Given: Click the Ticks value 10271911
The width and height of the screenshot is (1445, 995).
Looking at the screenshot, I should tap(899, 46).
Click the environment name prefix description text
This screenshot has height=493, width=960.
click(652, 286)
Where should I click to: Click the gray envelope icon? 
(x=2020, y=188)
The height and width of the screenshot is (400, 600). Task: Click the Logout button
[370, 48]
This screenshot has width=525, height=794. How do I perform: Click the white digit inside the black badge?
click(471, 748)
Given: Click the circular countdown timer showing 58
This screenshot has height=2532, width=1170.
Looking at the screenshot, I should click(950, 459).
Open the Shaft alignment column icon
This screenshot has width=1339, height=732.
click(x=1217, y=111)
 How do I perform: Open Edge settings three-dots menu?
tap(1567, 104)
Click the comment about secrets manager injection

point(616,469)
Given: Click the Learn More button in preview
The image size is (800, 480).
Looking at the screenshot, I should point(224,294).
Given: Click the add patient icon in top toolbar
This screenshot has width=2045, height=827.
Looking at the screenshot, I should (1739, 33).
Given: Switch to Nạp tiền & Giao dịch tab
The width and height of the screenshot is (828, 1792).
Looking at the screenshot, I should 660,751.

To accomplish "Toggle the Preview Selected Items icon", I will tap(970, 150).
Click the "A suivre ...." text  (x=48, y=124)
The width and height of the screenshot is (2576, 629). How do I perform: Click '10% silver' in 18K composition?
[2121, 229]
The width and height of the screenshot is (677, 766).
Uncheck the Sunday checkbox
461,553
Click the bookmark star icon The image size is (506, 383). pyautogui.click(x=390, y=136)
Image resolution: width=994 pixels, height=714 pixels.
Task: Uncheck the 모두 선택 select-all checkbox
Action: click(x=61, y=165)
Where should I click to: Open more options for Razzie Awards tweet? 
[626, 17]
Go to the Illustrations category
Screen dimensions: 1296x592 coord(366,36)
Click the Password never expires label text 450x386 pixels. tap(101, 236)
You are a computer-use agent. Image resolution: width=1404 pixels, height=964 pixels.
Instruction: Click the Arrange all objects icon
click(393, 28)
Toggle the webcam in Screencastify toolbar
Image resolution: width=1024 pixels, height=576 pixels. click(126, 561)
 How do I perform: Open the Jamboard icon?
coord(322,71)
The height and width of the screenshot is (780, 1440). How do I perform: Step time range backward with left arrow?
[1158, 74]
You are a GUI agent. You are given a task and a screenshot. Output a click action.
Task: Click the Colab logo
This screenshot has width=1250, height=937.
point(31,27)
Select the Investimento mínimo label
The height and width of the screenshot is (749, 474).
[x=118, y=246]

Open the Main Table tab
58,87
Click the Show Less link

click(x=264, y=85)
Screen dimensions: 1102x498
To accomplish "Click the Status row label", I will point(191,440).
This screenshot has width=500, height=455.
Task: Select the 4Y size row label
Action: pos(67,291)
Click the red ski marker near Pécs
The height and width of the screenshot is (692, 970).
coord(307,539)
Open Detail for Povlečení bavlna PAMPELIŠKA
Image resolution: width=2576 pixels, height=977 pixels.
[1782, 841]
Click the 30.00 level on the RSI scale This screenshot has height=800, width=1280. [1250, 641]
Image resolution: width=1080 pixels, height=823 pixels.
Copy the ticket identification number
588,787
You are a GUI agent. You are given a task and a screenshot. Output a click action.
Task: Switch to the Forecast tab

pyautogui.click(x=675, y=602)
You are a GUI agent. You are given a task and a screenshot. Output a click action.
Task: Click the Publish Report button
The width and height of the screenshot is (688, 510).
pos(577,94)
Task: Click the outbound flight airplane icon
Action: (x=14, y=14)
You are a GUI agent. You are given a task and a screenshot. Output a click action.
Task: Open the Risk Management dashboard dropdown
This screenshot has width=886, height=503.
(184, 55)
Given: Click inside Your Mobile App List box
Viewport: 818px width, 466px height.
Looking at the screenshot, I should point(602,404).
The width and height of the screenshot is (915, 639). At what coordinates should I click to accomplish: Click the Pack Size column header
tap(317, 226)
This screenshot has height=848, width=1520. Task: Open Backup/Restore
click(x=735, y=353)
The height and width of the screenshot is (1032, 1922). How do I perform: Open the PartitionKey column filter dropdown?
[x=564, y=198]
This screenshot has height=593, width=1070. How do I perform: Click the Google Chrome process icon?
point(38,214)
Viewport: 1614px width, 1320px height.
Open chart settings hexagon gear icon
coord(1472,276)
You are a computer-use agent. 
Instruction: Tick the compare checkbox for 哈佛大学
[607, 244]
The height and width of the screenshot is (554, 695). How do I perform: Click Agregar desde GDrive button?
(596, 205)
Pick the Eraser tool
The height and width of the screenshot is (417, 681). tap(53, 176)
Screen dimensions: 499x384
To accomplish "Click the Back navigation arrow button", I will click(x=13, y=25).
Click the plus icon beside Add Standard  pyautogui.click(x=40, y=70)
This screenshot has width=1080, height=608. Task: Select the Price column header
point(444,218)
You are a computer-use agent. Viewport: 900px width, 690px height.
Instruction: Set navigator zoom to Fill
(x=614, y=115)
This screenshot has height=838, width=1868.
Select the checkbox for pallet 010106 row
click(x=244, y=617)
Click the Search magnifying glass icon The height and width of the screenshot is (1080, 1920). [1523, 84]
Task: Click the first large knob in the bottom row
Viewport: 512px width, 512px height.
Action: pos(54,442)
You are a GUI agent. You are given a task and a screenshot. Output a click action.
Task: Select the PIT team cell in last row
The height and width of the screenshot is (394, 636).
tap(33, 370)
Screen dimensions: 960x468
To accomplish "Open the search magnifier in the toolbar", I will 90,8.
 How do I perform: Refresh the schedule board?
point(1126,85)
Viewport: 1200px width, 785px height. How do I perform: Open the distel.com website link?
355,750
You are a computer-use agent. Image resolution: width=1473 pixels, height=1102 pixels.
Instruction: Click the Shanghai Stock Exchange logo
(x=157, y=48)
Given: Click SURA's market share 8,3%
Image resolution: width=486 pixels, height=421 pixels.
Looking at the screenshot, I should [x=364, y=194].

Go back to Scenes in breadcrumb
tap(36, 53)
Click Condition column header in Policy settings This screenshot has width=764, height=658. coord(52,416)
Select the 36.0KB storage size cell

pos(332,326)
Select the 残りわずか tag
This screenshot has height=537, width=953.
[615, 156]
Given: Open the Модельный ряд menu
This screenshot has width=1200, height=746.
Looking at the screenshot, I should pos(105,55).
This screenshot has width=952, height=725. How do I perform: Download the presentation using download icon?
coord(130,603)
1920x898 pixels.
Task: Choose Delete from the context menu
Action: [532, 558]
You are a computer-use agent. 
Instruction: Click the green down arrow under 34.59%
· · ·
**EXERCISE BRIEF**
Please reproduce the material above exactly, line by line.

**WRITTEN REPLY**
Given: Click the Ticks value 10271911
The width and height of the screenshot is (1445, 995).
Looking at the screenshot, I should tap(899, 46).
Click the environment name prefix description text
This screenshot has height=493, width=960.
click(652, 286)
Where should I click to: Click the gray envelope icon? 
(x=2020, y=188)
The height and width of the screenshot is (400, 600). Task: Click the Logout button
[370, 48]
This screenshot has width=525, height=794. How do I perform: Click the white digit inside the black badge?
click(471, 748)
Given: Click the circular countdown timer showing 58
This screenshot has height=2532, width=1170.
Looking at the screenshot, I should click(950, 459).
Open the Shaft alignment column icon
This screenshot has width=1339, height=732.
click(x=1217, y=111)
 How do I perform: Open Edge settings three-dots menu?
tap(1567, 104)
Click the comment about secrets manager injection

point(616,469)
Given: Click the Learn More button in preview
The image size is (800, 480).
Looking at the screenshot, I should point(224,294).
Given: Click the add patient icon in top toolbar
This screenshot has width=2045, height=827.
Looking at the screenshot, I should (1739, 33).
Given: Switch to Nạp tiền & Giao dịch tab
The width and height of the screenshot is (828, 1792).
Looking at the screenshot, I should 660,751.

To accomplish "Toggle the Preview Selected Items icon", I will tap(970, 150).
Click the "A suivre ...." text  (x=48, y=124)
The width and height of the screenshot is (2576, 629). How do I perform: Click '10% silver' in 18K composition?
[2121, 229]
The width and height of the screenshot is (677, 766).
Uncheck the Sunday checkbox
461,553
Click the bookmark star icon The image size is (506, 383). pyautogui.click(x=390, y=136)
Image resolution: width=994 pixels, height=714 pixels.
Task: Uncheck the 모두 선택 select-all checkbox
Action: click(x=61, y=165)
Where should I click to: Open more options for Razzie Awards tweet? 
[626, 17]
Go to the Illustrations category
Screen dimensions: 1296x592 coord(366,36)
Click the Password never expires label text 450x386 pixels. tap(101, 236)
You are a computer-use agent. Image resolution: width=1404 pixels, height=964 pixels.
Instruction: Click the Arrange all objects icon
click(393, 28)
Toggle the webcam in Screencastify toolbar
Image resolution: width=1024 pixels, height=576 pixels. click(126, 561)
 How do I perform: Open the Jamboard icon?
coord(322,71)
The height and width of the screenshot is (780, 1440). How do I perform: Step time range backward with left arrow?
[1158, 74]
You are a GUI agent. You are given a task and a screenshot. Output a click action.
Task: Click the Colab logo
This screenshot has width=1250, height=937.
point(31,27)
Select the Investimento mínimo label
The height and width of the screenshot is (749, 474).
[x=118, y=246]

Open the Main Table tab
58,87
Click the Show Less link

click(x=264, y=85)
Screen dimensions: 1102x498
To accomplish "Click the Status row label", I will point(191,440).
This screenshot has width=500, height=455.
Task: Select the 4Y size row label
Action: pos(67,291)
Click the red ski marker near Pécs
The height and width of the screenshot is (692, 970).
coord(307,539)
Open Detail for Povlečení bavlna PAMPELIŠKA
Image resolution: width=2576 pixels, height=977 pixels.
[1782, 841]
Click the 30.00 level on the RSI scale This screenshot has height=800, width=1280. [1250, 641]
Image resolution: width=1080 pixels, height=823 pixels.
Copy the ticket identification number
588,787
You are a GUI agent. You are given a task and a screenshot. Output a click action.
Task: Switch to the Forecast tab

pyautogui.click(x=675, y=602)
You are a GUI agent. You are given a task and a screenshot. Output a click action.
Task: Click the Publish Report button
The width and height of the screenshot is (688, 510).
pos(577,94)
Task: Click the outbound flight airplane icon
Action: (x=14, y=14)
You are a GUI agent. You are given a task and a screenshot. Output a click action.
Task: Open the Risk Management dashboard dropdown
This screenshot has width=886, height=503.
(184, 55)
Given: Click inside Your Mobile App List box
Viewport: 818px width, 466px height.
Looking at the screenshot, I should point(602,404).
The width and height of the screenshot is (915, 639). At what coordinates should I click to accomplish: Click the Pack Size column header
tap(317, 226)
This screenshot has height=848, width=1520. Task: Open Backup/Restore
click(x=735, y=353)
The height and width of the screenshot is (1032, 1922). How do I perform: Open the PartitionKey column filter dropdown?
[x=564, y=198]
This screenshot has height=593, width=1070. How do I perform: Click the Google Chrome process icon?
point(38,214)
Viewport: 1614px width, 1320px height.
Open chart settings hexagon gear icon
coord(1472,276)
You are a computer-use agent. 
Instruction: Tick the compare checkbox for 哈佛大学
[607, 244]
The height and width of the screenshot is (554, 695). How do I perform: Click Agregar desde GDrive button?
(596, 205)
Pick the Eraser tool
The height and width of the screenshot is (417, 681). tap(53, 176)
Screen dimensions: 499x384
To accomplish "Click the Back navigation arrow button", I will click(x=13, y=25).
Click the plus icon beside Add Standard  pyautogui.click(x=40, y=70)
This screenshot has width=1080, height=608. Task: Select the Price column header
point(444,218)
You are a computer-use agent. Viewport: 900px width, 690px height.
Instruction: Set navigator zoom to Fill
(x=614, y=115)
This screenshot has height=838, width=1868.
Select the checkbox for pallet 010106 row
click(x=244, y=617)
Click the Search magnifying glass icon The height and width of the screenshot is (1080, 1920). [1523, 84]
Task: Click the first large knob in the bottom row
Viewport: 512px width, 512px height.
Action: pos(54,442)
You are a GUI agent. You are given a task and a screenshot. Output a click action.
Task: Select the PIT team cell in last row
The height and width of the screenshot is (394, 636).
tap(33, 370)
Screen dimensions: 960x468
To accomplish "Open the search magnifier in the toolbar", I will 90,8.
 How do I perform: Refresh the schedule board?
point(1126,85)
Viewport: 1200px width, 785px height. How do I perform: Open the distel.com website link?
355,750
You are a computer-use agent. Image resolution: width=1473 pixels, height=1102 pixels.
Instruction: Click the Shanghai Stock Exchange logo
(x=157, y=48)
Given: Click SURA's market share 8,3%
Image resolution: width=486 pixels, height=421 pixels.
Looking at the screenshot, I should [x=364, y=194].

Go back to Scenes in breadcrumb
tap(36, 53)
Click Condition column header in Policy settings This screenshot has width=764, height=658. coord(52,416)
Select the 36.0KB storage size cell

pos(332,326)
Select the 残りわずか tag
This screenshot has height=537, width=953.
[615, 156]
Given: Open the Модельный ряд menu
This screenshot has width=1200, height=746.
Looking at the screenshot, I should pos(105,55).
This screenshot has width=952, height=725. How do I perform: Download the presentation using download icon?
coord(130,603)
1920x898 pixels.
Task: Choose Delete from the context menu
Action: [532, 558]
You are a computer-use agent. 
Instruction: Click the green down arrow under 34.59%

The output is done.